ABOUT THIS TASK: Copy out each line of the listing below that contains the word "question".

[DATASET ENTRIES — start]

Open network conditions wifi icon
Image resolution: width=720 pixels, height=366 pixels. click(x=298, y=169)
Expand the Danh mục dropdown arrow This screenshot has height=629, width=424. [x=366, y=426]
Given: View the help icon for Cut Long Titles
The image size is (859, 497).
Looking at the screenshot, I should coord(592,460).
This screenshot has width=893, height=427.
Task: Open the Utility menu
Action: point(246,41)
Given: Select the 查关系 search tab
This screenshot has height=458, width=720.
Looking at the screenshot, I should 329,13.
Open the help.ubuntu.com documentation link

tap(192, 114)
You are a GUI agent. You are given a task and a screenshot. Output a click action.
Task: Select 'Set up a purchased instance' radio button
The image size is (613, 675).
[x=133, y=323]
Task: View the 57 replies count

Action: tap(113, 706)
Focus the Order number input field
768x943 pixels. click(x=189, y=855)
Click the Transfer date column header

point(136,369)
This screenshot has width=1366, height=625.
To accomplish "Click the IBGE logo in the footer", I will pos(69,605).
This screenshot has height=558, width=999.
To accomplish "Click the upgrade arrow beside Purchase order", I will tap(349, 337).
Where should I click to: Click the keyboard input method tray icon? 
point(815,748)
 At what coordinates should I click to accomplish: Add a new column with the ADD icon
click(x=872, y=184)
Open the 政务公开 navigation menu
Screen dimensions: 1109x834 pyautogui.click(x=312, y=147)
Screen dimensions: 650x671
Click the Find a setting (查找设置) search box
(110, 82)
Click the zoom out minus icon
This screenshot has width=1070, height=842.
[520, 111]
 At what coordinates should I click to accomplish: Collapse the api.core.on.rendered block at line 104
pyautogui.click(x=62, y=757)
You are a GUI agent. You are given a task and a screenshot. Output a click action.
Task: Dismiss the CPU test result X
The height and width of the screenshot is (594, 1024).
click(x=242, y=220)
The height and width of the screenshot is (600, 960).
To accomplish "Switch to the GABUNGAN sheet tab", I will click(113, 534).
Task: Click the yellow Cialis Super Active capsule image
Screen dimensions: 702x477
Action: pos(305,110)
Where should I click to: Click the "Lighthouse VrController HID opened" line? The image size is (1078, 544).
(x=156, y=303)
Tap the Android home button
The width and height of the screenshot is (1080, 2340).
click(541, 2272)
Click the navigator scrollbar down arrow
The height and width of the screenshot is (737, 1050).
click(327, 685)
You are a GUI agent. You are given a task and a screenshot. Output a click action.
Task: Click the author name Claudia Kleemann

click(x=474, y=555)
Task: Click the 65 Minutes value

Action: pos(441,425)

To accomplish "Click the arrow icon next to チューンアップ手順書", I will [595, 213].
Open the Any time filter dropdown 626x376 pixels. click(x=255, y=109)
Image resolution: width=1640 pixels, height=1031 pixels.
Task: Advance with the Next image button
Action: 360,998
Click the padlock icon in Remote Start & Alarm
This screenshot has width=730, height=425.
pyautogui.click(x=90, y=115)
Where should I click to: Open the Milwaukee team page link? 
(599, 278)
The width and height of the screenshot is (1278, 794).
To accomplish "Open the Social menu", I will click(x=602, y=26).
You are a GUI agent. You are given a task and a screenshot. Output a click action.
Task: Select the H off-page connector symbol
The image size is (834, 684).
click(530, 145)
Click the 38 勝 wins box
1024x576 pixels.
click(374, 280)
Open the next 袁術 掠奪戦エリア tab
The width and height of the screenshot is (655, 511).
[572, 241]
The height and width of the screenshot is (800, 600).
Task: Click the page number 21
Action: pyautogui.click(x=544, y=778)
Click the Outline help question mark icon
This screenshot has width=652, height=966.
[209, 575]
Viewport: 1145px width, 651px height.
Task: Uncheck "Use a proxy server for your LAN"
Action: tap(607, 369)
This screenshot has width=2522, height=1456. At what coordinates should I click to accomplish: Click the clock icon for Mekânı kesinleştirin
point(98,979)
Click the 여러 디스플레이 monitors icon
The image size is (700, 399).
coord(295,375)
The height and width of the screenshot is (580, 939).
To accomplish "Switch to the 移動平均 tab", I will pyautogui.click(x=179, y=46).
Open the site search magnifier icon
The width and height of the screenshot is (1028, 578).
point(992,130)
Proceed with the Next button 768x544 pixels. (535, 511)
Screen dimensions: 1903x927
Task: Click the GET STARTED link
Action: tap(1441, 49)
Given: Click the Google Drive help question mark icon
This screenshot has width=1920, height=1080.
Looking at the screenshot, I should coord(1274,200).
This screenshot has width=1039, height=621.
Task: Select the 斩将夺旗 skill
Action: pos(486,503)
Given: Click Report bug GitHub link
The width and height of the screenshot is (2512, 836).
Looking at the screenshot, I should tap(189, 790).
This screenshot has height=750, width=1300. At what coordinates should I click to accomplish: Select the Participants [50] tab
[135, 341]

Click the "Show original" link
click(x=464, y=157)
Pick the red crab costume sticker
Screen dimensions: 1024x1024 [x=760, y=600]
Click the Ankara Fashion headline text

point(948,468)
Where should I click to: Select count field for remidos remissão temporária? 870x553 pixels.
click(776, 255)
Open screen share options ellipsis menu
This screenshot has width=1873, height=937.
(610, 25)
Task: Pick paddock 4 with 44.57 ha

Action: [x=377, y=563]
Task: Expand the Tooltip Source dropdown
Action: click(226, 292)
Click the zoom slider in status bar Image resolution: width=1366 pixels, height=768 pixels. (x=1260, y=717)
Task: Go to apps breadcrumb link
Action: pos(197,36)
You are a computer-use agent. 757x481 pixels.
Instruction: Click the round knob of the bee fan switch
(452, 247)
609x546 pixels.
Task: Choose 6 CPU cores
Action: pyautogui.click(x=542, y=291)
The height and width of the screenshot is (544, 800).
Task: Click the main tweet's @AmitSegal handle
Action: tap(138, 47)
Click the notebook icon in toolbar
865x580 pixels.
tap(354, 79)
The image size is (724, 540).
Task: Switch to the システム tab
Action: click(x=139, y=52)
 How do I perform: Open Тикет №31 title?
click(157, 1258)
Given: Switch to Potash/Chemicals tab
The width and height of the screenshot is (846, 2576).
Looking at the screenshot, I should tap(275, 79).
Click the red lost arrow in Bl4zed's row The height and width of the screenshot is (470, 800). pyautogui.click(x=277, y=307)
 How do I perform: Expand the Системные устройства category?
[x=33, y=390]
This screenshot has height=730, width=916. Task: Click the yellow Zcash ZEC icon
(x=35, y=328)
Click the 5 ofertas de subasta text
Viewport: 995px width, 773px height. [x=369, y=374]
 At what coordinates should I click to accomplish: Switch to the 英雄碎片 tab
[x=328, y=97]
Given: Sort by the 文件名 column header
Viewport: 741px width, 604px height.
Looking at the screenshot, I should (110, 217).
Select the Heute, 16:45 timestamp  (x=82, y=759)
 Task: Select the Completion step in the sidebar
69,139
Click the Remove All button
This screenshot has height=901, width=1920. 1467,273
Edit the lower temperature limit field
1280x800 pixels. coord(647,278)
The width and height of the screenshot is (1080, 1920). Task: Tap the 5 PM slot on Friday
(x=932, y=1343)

[DATASET ENTRIES — finish]

ANSWER FOR THIS EXERCISE:
Click the Outline help question mark icon
Given: Click the Google Drive help question mark icon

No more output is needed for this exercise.